In the material below, swap "Select" for "Choose" and write out only the lines that begin at the one containing "Given: Select the 自动切换 option" and stop after the one containing "This screenshot has height=551, width=827.". Leave everything else in those lines unchanged.

# MATERIAL SHOWN
- - - -
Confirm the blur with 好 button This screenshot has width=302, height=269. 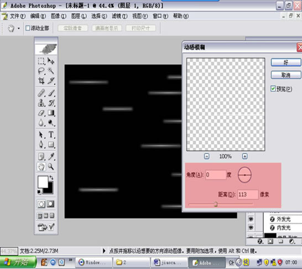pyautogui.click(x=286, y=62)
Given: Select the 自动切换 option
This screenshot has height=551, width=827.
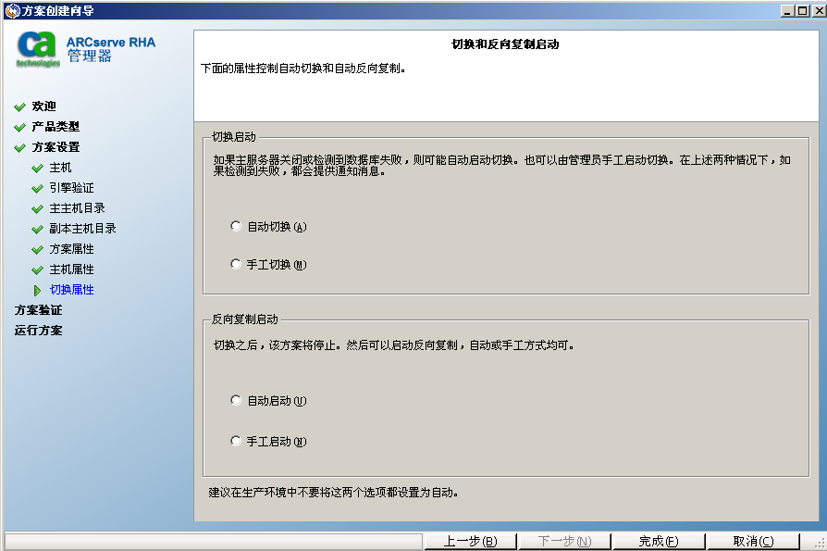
- - - -
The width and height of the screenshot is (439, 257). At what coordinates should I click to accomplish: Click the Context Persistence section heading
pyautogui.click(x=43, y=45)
- - - -
# ANSWER TO THIS EXERCISE
Given: Choose the 自动切换 option
This screenshot has height=551, width=827.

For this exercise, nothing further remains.